It took AMD quite a while to get Carrizo to market since it first time officially talked about it in November last year. Carrizo is a 28nm SoC with up to four Excavator CPU cores, GCN graphics, Full HSA 1.0 support, True Audio, AMD secure processor and 15W to 35W TDP. It comes in FP4 BGA socket and aims at performance and mainstream notebooks. In 2016 it will be replaced by Bristol Ridge APU that comes in 14nm, with up to four Zen CPU cores.
Bristol Ridge also has the next generation graphics, probably Greenland that we mentioned before, full HAS 1.0 support, AMD True Audio, AMD secure processor.

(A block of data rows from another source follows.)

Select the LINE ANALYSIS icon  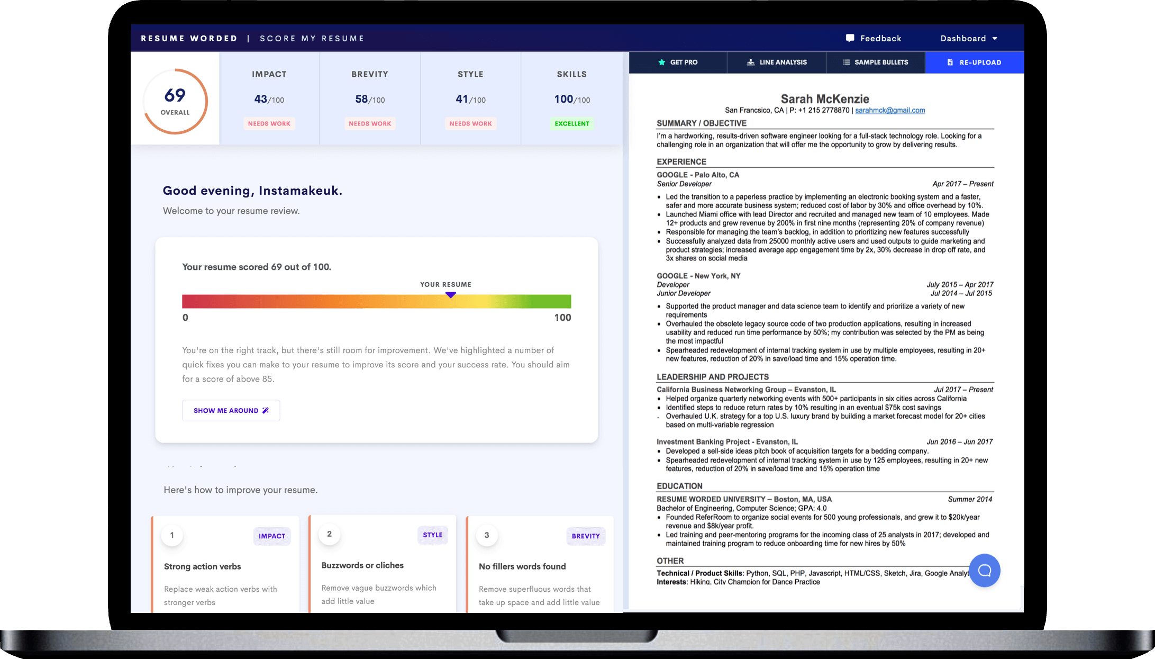(x=749, y=62)
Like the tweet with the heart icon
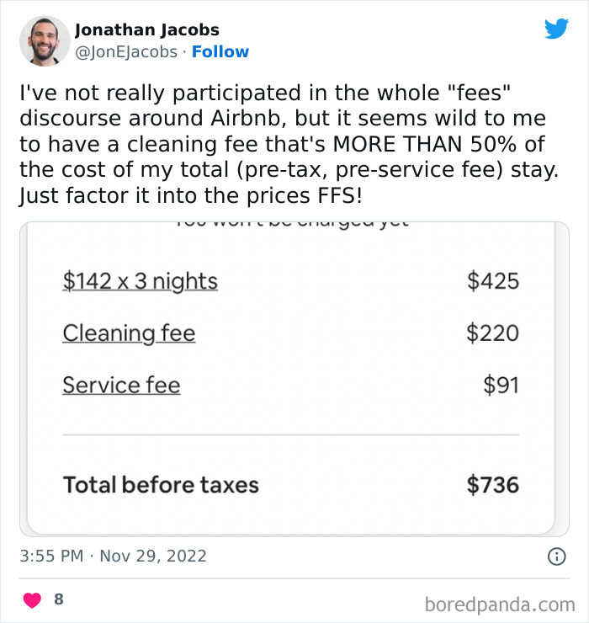The image size is (589, 623). [x=32, y=599]
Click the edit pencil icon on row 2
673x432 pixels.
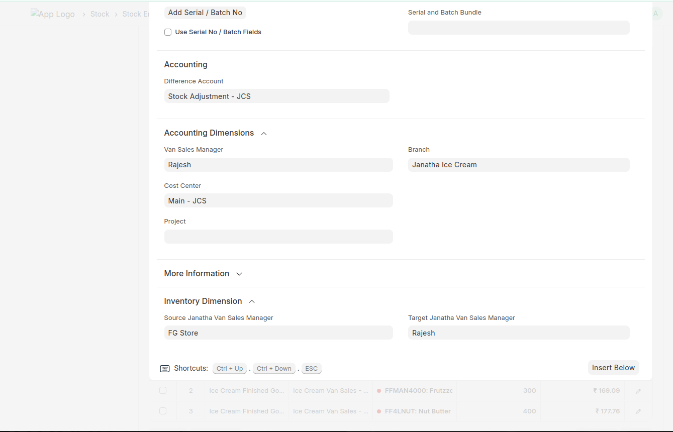click(638, 391)
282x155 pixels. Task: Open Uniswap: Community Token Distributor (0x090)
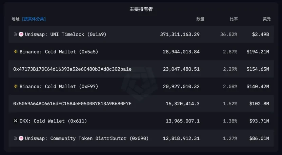(86, 138)
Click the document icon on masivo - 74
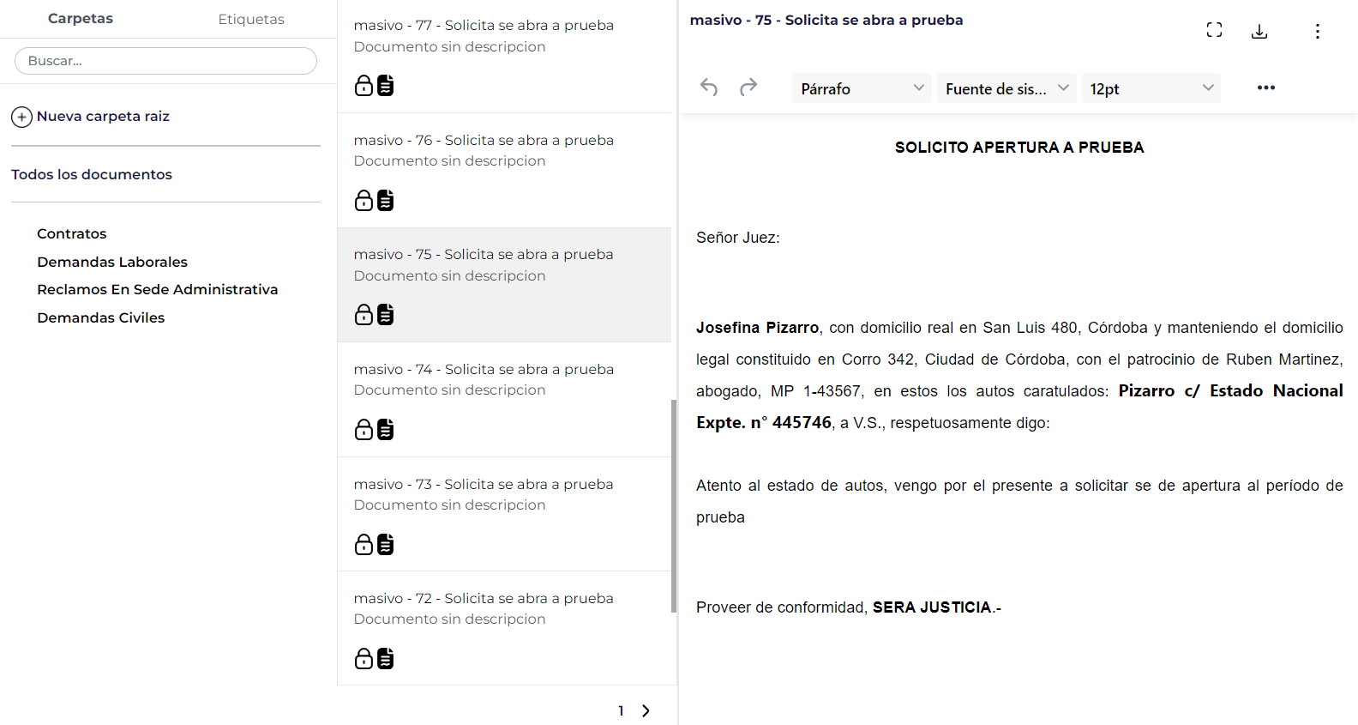Screen dimensions: 1358x725 pos(386,429)
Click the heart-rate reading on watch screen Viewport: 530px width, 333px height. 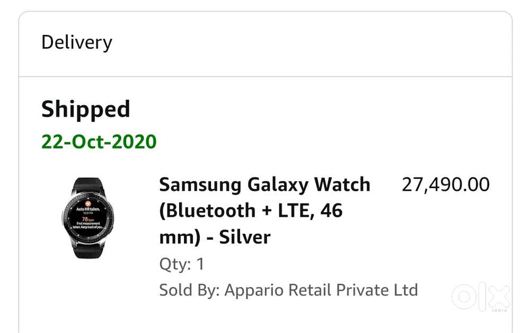coord(87,219)
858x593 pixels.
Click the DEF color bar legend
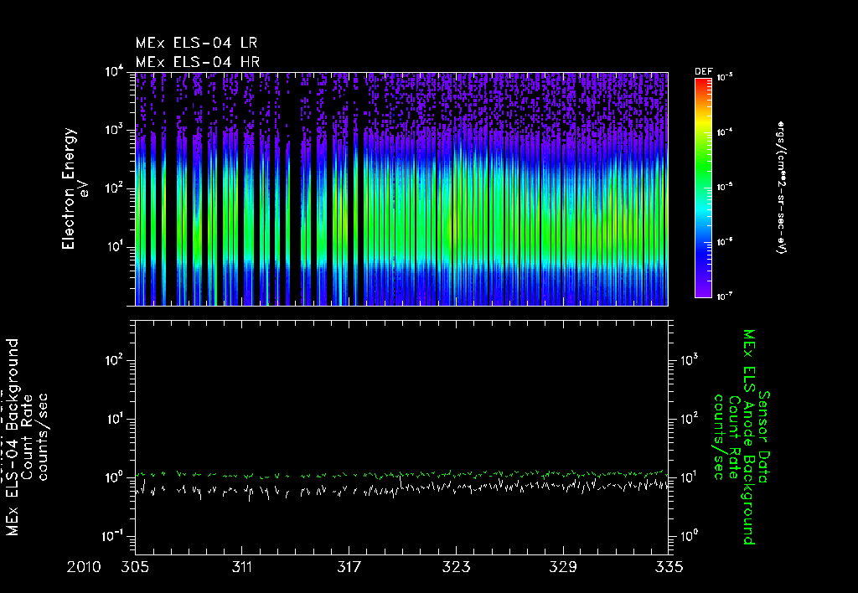(703, 188)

This is a 14nm Soc with the same FP4 BGA socket and once can hope that it will work in Carrizo notebook motherboards. This would simplify future design wins and made them less expensive. Bristol Ridge also has a 15W to 35W thermal envelope and since 14nm SoC can theoretically place up to four times the transistor count than on a 28nm die, so we expect a huge performance leap in mobile computing with Bristol Ridge, in 2016.

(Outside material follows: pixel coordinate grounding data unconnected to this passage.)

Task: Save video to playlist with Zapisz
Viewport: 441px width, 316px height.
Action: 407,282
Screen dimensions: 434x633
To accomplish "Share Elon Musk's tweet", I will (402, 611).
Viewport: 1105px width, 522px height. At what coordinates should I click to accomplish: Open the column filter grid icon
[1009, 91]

The Carrizo L APU is not a proper Carrizo as it doesn’t have Excavator cores - it comes with up to 4 Puma cores instead. It comes with GCN graphics compute units, AMD secure processor and 10W to 15W TDP, but it also uses the FP4 BGA and fits Carrizo motherboard designs. This will reduce the development cost for manufacturers and Carrizo L targets the lower mainstream and low power essential designs. Carrizo L will get replaced by Basilisk APU, something that AMD plans to use for desktop small form factor designs and essential designs too.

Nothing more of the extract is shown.